WRITTEN INSTRUCTION 1: In the header of the article on algorithmic versus human portfolio choice, recast the paragraph beginning "Keywords" as a short bulleted list that keeps its main facts.

TEXT EXCERPT:
"""

---
title: "Algorithmic vs. Human Portfolio Choice"
authors:
  - name: "Béatrice Boulu-Reshef"
    affiliation: "CY Cergy Paris Université, CNRS, THEMA"
  - name: "Alexis Direr"
    affiliation: "Université d'Orléans, LEO"
  - name: "Nicole von Wilczur"
    affiliation: "Bedrock Streaming"
keywords: [robo-advisor, human-algorithm interaction, portfolio choice, behavioral household finance, MiFID II, risk profiling, algorithm aversion, anchoring]
jel_codes: [D14, G11, G23, G41, G51]
language: [en, fr]
type: research-article
---

# Algorithmic vs. Human Portfolio Choice

**Authors**
- Béatrice Boulu-Reshef — CY Cergy Paris Université, CNRS, THEMA — *beatrice.boulu-reshef@cyu.fr*
- Alexis Direr — Université d'Orléans, LEO — *alexis.direr@univ-orleans.fr*
- Nicole von Wilczur — Bedrock Streaming — *nicole.vonwilczur@bedrockstreaming.com*

**Keywords**: robo-advisor, human-algorithm interaction, portfolio choice, behavioral household finance.
**JEL codes**: D14, G11, G23, G41, G51.
**Research framework**: PREF research initiative under the aegis of the Europlace Institute of Finance — joint initiative by Yomoni and the University of Orléans.

"""

WRITTEN INSTRUCTION 2: In the listing below, begin at the line that has "Screen dimensions: 823x500" and continue through the end of the listing, with both ends included. Write those lines out again with "dropdown list" switched to "drop-down menu", change nothing else, and omit the pictures.

SUPPLIED RECORDS:
"""

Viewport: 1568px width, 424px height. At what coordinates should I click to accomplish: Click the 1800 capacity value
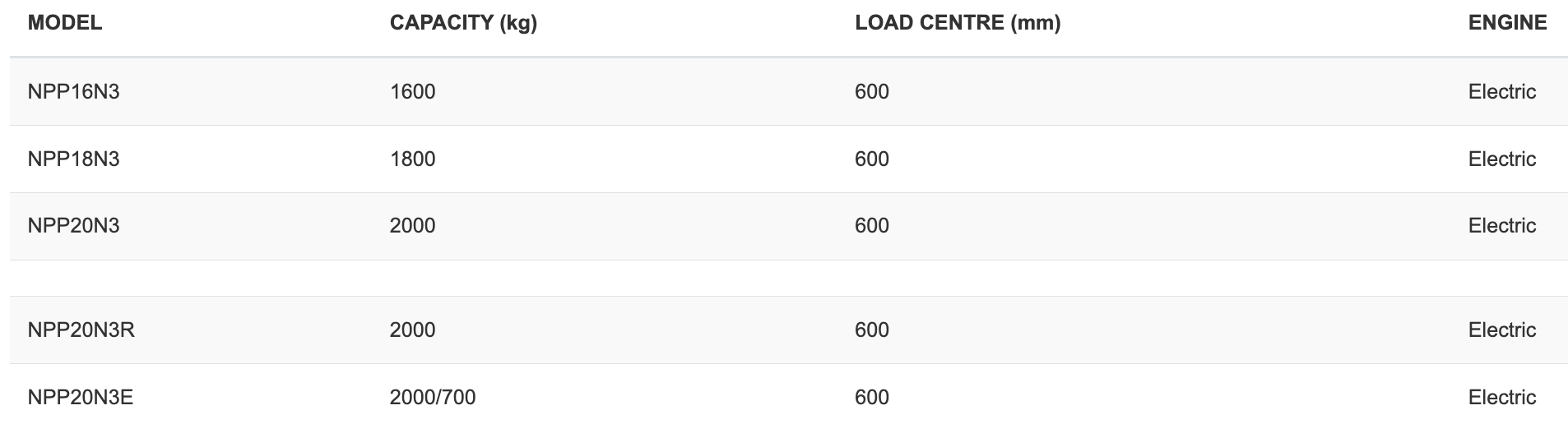[x=412, y=159]
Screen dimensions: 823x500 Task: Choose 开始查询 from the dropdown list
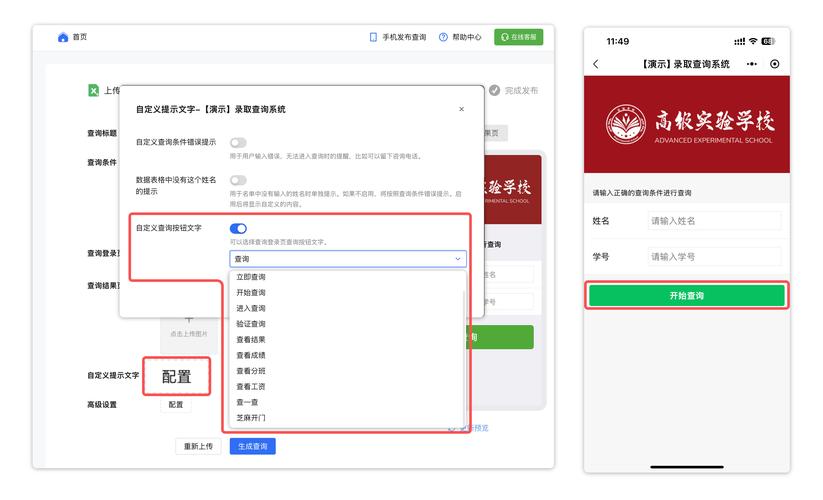coord(251,293)
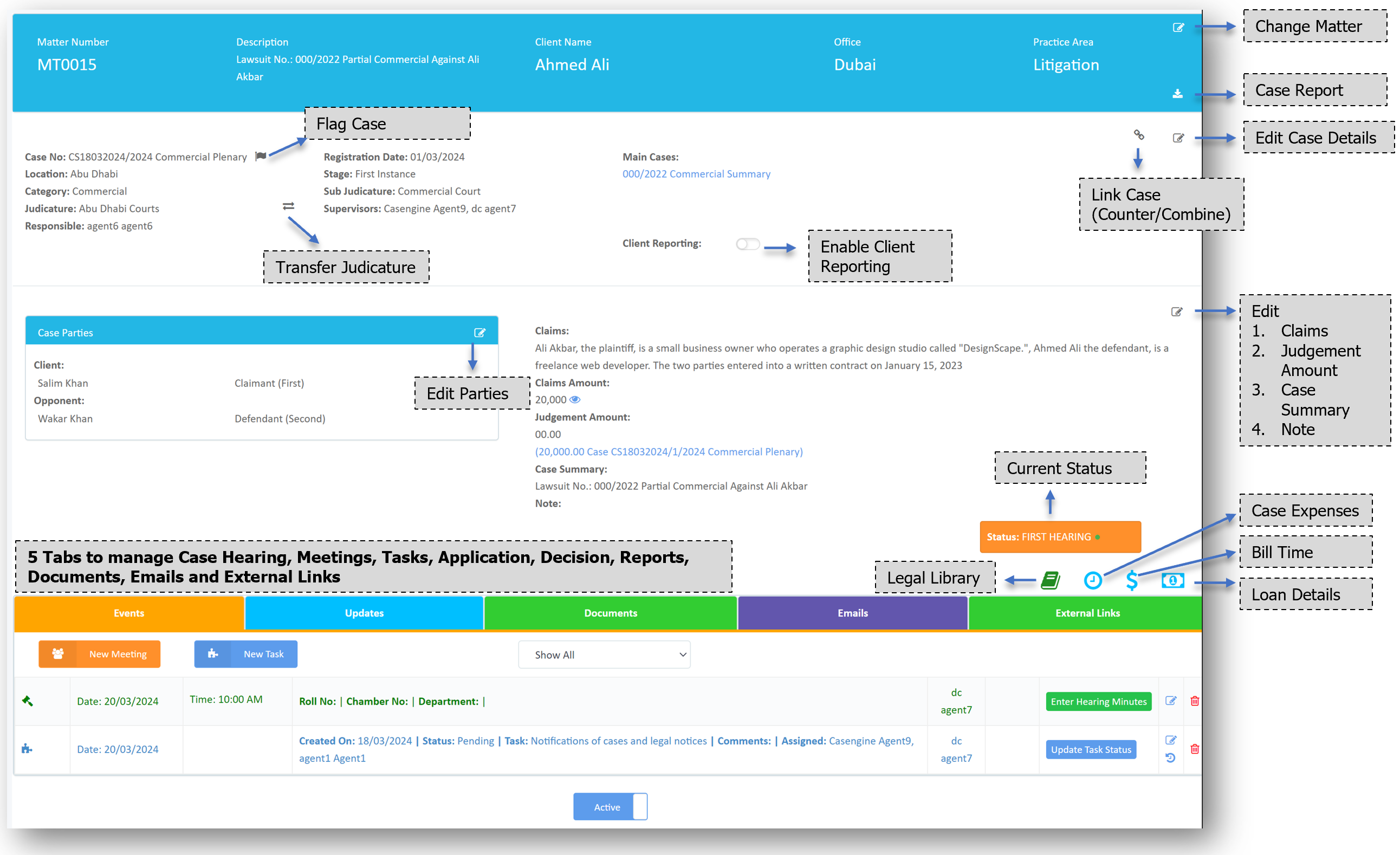Click the bill time dollar icon
Image resolution: width=1400 pixels, height=855 pixels.
(x=1131, y=580)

"""

TASK OUTPUT 1:
- Keywords: robo-advisor, human-algorithm interaction, portfolio choice, behavioral household finance
- JEL codes: D14, G11, G23, G41, G51
- Research framework: the PREF research initiative, under the aegis of the Europlace Institute of Finance, a joint initiative by Yomoni and the University of Orléans

TASK OUTPUT 2:
Screen dimensions: 823x500 Task: Choose 开始查询 from the drop-down menu
coord(251,293)
Click the bill time dollar icon
Image resolution: width=1400 pixels, height=855 pixels.
(x=1131, y=580)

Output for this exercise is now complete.